¿Por
quién doblan las campanas? Doblan por nosotros. Me resulta imposible
pensar en Guevara, desde esta lúgubre primavera de Buenos Aires, sin
pensar en Hemingway, en Camilo, en Masetti, en Fabricio Ojeda, en toda
esa maravillosa gente que era La Habana o pasaba por La Habana en el 59 y
el 60. La nostalgia se codifica en un rosario de muertos y da un poco
de vergüenza estar aquí sentado frente a una máquina de escribir, aun
sabiendo que eso también es una especie de fatalidad aun si uno pudiera
consolarse con la idea de que es una fatalidad que sirve para algo.
Lo
veo a Camilo, una mañana de domingo, volando bajo en un helicóptero
sobre la playa de Coney Island, asomándose muerto de risa y la
muchedumbre que gozaba con él desde abajo. Lo oigo al viejo Hemingway,
en el aeropuerto de Rancho Boyeros, decir esas palabras penúltimas: "Vamos a ganar, nosotros los cubanos vamos a ganar". Y ante mi sorpresa: "I´m not a yankee, you know".
Interminablemente
veo a Masetti en las madrugadas de Prensa Latina, cuando ya se tomaba
mate y se escuchaba unos tangos, pero el asunto que volvía era el de esa
revolución tan necesaria, aunque hoy se presenta tan dura, tan vestida
con la sangre de la gente que uno admirado simplemente quiso.

------------------------------------------------

▶ [ENUNCIADO DE LA TAREA]
Edita el pasaje del texto sobre Guevara que abre con las palabras «Interminablemente» y cierra con «admirado simplemente quiso.», y escríbelo de nuevo con «boleros» en lugar de «tangos».

(Registros del conjunto de datos)
------------------------------------------------

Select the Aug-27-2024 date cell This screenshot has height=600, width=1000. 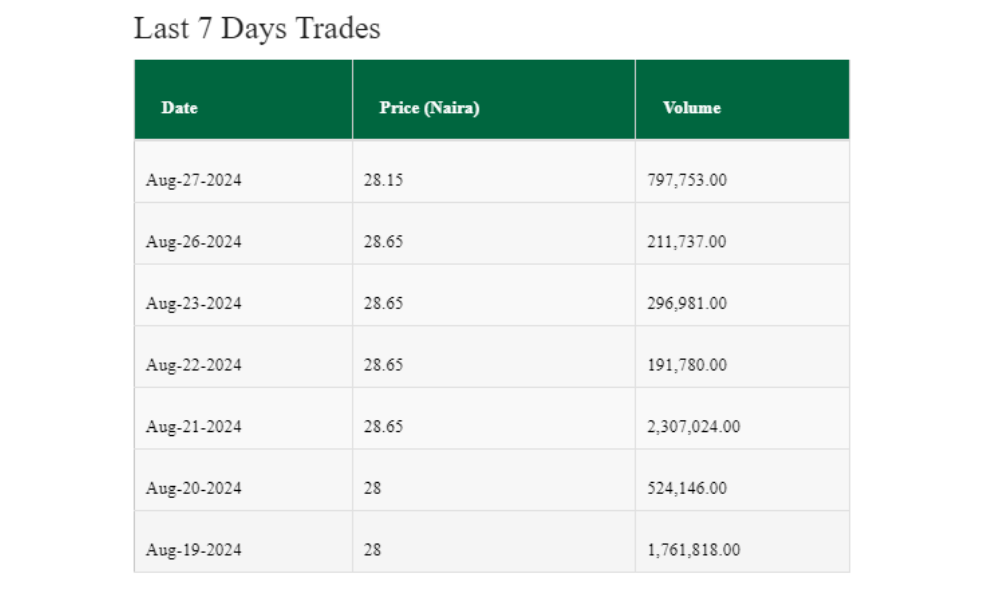pyautogui.click(x=194, y=180)
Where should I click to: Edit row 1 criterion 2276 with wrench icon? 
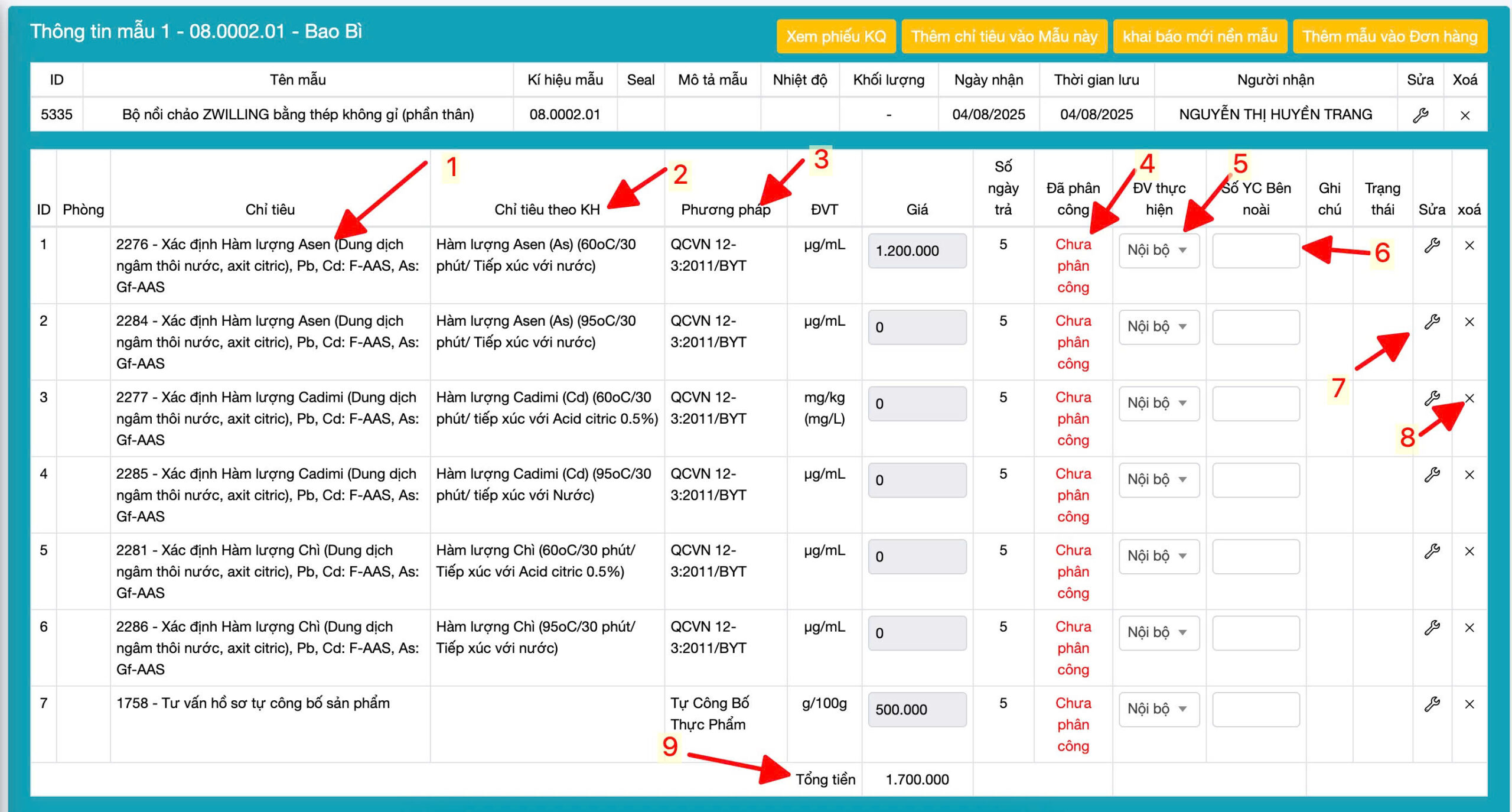pos(1432,245)
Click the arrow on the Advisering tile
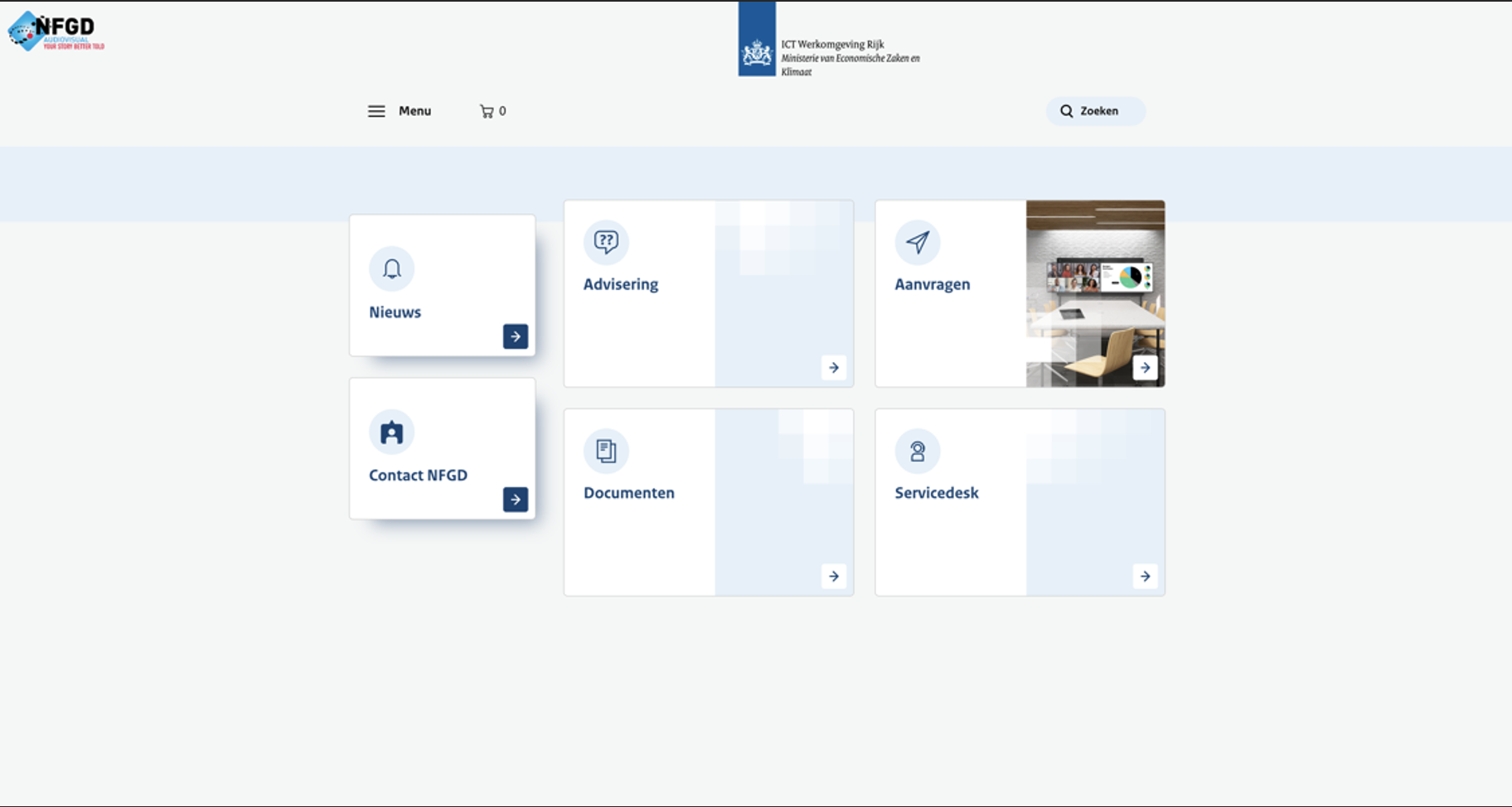Viewport: 1512px width, 807px height. (x=834, y=367)
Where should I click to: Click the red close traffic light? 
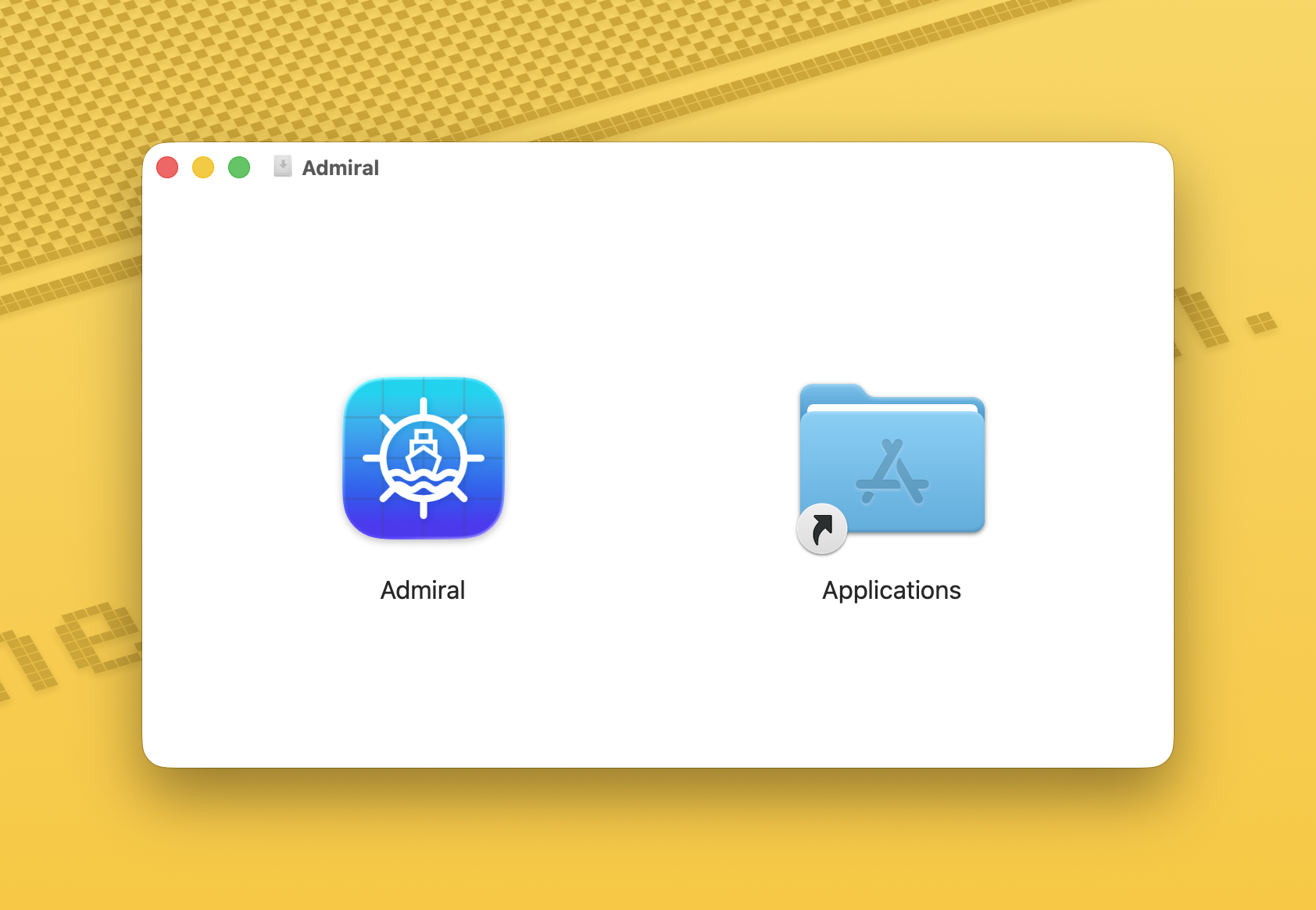tap(166, 167)
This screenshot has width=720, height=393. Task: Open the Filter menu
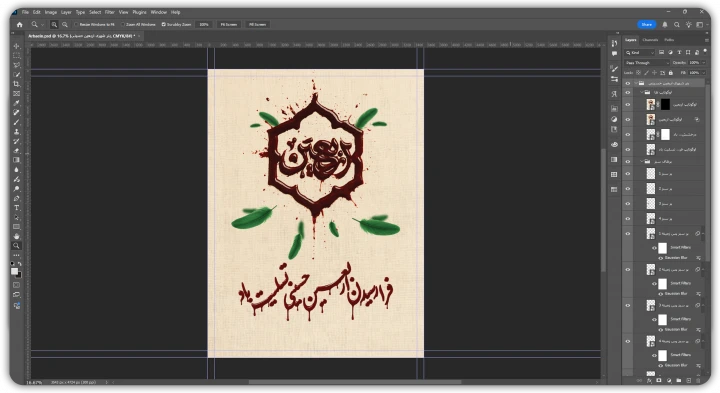109,12
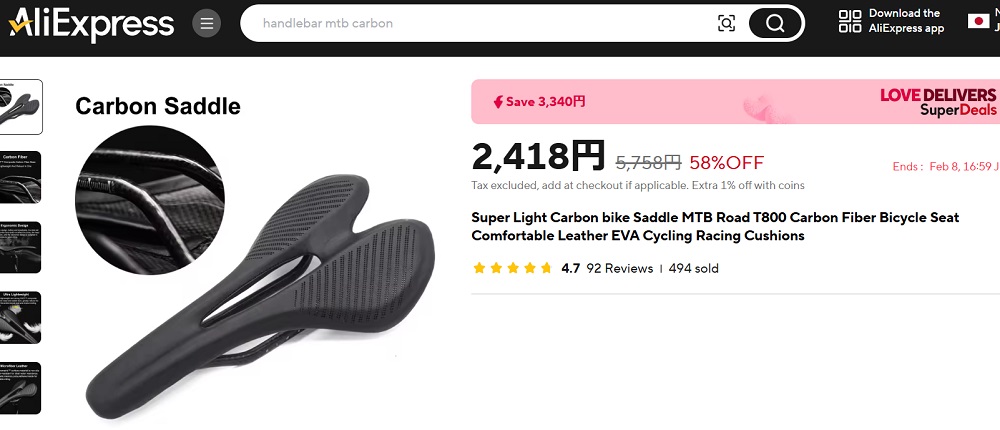
Task: Click the 4.7 rating score
Action: 570,269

------------------------------------------------

▶ [RESULTADO]
Interminablemente
veo a Masetti en las madrugadas de Prensa Latina, cuando ya se tomaba
mate y se escuchaba unos boleros, pero el asunto que volvía era el de esa
revolución tan necesaria, aunque hoy se presenta tan dura, tan vestida
con la sangre de la gente que uno admirado simplemente quiso.